[Item-finding records]
· · · · ·
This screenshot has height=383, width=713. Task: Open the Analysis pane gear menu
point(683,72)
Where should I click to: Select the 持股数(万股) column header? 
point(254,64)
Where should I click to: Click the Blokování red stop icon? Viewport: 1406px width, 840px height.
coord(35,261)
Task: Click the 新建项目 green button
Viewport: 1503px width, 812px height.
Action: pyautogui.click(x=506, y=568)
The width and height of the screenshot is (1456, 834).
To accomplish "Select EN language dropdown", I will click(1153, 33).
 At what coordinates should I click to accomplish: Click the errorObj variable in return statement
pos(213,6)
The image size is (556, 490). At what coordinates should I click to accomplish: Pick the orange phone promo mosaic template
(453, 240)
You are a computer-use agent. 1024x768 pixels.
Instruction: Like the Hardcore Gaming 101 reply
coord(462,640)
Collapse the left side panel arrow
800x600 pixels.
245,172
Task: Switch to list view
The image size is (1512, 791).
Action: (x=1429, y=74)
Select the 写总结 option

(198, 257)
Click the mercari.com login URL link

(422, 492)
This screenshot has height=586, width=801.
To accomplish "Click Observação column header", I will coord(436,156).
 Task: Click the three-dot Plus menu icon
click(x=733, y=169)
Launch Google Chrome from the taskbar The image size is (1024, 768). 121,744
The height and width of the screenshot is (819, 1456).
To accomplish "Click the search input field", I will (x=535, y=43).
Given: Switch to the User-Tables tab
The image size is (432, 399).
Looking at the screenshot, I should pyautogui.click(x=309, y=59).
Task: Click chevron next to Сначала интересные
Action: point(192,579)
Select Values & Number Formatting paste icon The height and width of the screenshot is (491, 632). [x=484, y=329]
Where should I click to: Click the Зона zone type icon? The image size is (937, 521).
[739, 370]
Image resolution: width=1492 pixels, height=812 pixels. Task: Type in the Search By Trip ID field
· · · · ·
Exercise objective:
Repeat all of these records exactly as they appear, line for line.

Solution to this task:
This screenshot has height=383, width=713. Task: Open the Analysis pane gear menu
point(683,72)
Where should I click to: Select the 持股数(万股) column header? 
point(254,64)
Where should I click to: Click the Blokování red stop icon? Viewport: 1406px width, 840px height.
coord(35,261)
Task: Click the 新建项目 green button
Viewport: 1503px width, 812px height.
Action: pyautogui.click(x=506, y=568)
The width and height of the screenshot is (1456, 834).
To accomplish "Select EN language dropdown", I will click(1153, 33).
 At what coordinates should I click to accomplish: Click the errorObj variable in return statement
pos(213,6)
The image size is (556, 490). At what coordinates should I click to accomplish: Pick the orange phone promo mosaic template
(453, 240)
You are a computer-use agent. 1024x768 pixels.
Instruction: Like the Hardcore Gaming 101 reply
coord(462,640)
Collapse the left side panel arrow
800x600 pixels.
245,172
Task: Switch to list view
The image size is (1512, 791).
Action: (x=1429, y=74)
Select the 写总结 option

(198, 257)
Click the mercari.com login URL link

(422, 492)
This screenshot has height=586, width=801.
To accomplish "Click Observação column header", I will coord(436,156).
 Task: Click the three-dot Plus menu icon
click(x=733, y=169)
Launch Google Chrome from the taskbar The image size is (1024, 768). 121,744
The height and width of the screenshot is (819, 1456).
To accomplish "Click the search input field", I will (x=535, y=43).
Given: Switch to the User-Tables tab
The image size is (432, 399).
Looking at the screenshot, I should pyautogui.click(x=309, y=59).
Task: Click chevron next to Сначала интересные
Action: point(192,579)
Select Values & Number Formatting paste icon The height and width of the screenshot is (491, 632). [x=484, y=329]
Where should I click to: Click the Зона zone type icon? The image size is (937, 521).
[739, 370]
Image resolution: width=1492 pixels, height=812 pixels. Task: Type in the Search By Trip ID field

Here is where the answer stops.